Case ID: ad3d_84/html/0645-02.html
Source: Caselaw Access Project
Author: {"author": "", "license": "Public Domain", "url": "https://static.case.law/"}
Date Created: 2024-08-24T03:29:51.129683

The People of the State of New York, Respondent, v John Garcia, Appellant.
    [923 NYS2d 324]
   Order, Supreme Court, Bronx County (John E Collins, J.), entered December 9, 2009, which denied defendant’s CEL 440.46 motion for resentencing, unanimously affirmed.

Defendant was released on parole shortly after he filed his resentencing motion. Accordingly, the court correctly determined that defendant had lost his eligibility for resentencing, and denied the motion on that basis (see CPL 440.46 [1]; see also People v Orta, 73 AD3d 452 [2010], lv denied 15 NY3d 755 [2010]). “The purpose of the [Drug Law Reform Act] resentencing provisions is to relieve prison inmates of onerous sentences of incarceration” (People v Pratts, 74 AD3d 536, 536 [2010], lv granted 15 NY3d 895 [2010]).
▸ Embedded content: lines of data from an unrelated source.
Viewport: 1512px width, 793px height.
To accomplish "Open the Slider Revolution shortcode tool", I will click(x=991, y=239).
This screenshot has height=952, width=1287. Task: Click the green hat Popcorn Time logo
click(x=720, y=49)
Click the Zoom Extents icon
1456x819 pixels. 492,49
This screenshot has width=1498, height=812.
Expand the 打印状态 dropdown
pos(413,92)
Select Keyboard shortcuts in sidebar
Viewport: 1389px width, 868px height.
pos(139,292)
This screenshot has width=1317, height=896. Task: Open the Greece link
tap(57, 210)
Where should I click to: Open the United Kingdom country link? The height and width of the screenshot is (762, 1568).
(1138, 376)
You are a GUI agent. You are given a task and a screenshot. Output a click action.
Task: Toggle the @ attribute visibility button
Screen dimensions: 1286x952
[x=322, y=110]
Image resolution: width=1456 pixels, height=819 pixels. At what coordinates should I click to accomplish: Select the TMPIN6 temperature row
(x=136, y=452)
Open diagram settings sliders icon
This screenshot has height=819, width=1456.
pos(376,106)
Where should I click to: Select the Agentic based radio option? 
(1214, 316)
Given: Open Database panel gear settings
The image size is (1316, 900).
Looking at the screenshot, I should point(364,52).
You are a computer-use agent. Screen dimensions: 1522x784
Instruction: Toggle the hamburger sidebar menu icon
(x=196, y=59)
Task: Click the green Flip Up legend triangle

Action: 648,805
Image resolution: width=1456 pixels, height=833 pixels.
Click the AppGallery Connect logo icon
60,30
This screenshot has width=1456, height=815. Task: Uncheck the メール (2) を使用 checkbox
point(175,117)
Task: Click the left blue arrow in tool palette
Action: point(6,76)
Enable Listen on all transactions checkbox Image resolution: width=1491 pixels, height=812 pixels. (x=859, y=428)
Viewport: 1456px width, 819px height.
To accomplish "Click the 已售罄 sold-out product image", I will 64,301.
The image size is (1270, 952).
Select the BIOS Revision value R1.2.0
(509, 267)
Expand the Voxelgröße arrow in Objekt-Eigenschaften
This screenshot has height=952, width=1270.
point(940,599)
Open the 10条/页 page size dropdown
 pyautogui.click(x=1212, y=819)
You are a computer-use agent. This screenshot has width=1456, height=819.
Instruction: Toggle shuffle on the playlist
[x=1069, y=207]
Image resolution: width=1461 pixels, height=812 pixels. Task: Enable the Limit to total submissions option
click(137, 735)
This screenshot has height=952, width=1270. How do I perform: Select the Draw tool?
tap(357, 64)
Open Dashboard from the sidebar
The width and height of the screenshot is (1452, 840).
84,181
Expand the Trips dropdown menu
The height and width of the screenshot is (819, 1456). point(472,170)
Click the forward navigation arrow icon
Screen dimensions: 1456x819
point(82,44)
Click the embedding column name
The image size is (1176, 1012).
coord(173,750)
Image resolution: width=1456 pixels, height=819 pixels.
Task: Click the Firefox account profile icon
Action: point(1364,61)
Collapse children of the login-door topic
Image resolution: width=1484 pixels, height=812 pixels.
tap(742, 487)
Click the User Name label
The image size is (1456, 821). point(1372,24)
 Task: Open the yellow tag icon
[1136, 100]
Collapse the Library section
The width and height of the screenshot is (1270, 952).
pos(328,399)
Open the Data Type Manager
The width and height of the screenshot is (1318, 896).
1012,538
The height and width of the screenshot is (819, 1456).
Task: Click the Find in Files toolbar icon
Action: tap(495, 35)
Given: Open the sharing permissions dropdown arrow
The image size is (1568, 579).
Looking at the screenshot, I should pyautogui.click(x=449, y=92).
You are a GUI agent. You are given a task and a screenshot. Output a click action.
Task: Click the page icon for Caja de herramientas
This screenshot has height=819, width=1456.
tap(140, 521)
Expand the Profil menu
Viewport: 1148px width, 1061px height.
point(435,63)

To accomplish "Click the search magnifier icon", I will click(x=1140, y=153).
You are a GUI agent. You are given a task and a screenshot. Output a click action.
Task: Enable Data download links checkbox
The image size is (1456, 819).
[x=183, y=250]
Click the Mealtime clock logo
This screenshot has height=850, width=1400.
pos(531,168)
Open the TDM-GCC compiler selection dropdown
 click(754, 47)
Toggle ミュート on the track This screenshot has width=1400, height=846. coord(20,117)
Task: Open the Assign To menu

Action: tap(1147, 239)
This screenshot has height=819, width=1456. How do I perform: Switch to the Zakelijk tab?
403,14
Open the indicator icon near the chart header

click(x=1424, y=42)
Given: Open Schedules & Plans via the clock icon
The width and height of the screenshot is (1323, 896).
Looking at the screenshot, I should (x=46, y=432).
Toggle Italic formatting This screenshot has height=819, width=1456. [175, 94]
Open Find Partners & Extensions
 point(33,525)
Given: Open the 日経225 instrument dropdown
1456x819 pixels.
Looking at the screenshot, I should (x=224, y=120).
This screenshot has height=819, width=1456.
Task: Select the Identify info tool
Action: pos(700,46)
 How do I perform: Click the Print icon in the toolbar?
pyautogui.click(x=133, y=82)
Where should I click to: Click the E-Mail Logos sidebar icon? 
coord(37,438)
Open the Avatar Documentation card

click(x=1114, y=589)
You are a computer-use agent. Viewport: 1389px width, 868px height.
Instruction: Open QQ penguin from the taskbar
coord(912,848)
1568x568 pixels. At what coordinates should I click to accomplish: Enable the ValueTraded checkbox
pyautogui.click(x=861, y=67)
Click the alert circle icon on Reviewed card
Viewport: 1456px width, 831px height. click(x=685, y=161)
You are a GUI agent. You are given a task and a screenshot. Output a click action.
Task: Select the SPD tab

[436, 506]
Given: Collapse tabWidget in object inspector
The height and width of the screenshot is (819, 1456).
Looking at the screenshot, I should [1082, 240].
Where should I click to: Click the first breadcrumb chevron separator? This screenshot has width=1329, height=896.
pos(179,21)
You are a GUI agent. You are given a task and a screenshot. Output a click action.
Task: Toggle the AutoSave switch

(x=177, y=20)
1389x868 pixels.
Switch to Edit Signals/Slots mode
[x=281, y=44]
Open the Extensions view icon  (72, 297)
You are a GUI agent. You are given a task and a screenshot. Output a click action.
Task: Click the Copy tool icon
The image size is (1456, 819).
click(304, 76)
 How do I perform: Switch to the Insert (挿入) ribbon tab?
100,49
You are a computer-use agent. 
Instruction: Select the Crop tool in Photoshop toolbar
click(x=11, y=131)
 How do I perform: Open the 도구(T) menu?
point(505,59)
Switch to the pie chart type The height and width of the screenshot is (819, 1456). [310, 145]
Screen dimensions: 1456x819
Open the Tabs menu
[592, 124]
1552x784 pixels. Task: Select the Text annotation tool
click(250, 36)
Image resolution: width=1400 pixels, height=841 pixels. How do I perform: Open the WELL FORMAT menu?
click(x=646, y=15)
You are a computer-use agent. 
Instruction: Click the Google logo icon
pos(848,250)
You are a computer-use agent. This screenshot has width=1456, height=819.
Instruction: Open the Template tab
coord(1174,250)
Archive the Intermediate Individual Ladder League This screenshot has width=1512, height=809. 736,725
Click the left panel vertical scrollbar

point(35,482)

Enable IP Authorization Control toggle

Only persons in custody are permitted to apply for resentencing. A reduction in an inmate’s prison term may have the incidental effect of also reducing his or her supervisory term by replacing parole with a shorter term of postrelease supervision (see Penal Law § 70.70 [3] [b]). Nevertheless, it is clear from the legislative scheme that resentencing under the Drug Law Reform Act of 2009 and its predecessors was not intended to provide a remedy for a defendant who no longer has a prison term for the court to reduce, and who only seeks a reduction in the supervisory portion of a sentence. Instead, the Legislature provided that parolees could earn relief from supervision by way of Executive Law § 259-j (3-a). Concur — Gonzalez, PJ., Mazzarelli, Richter, Manzanet-Daniels and Román, JJ.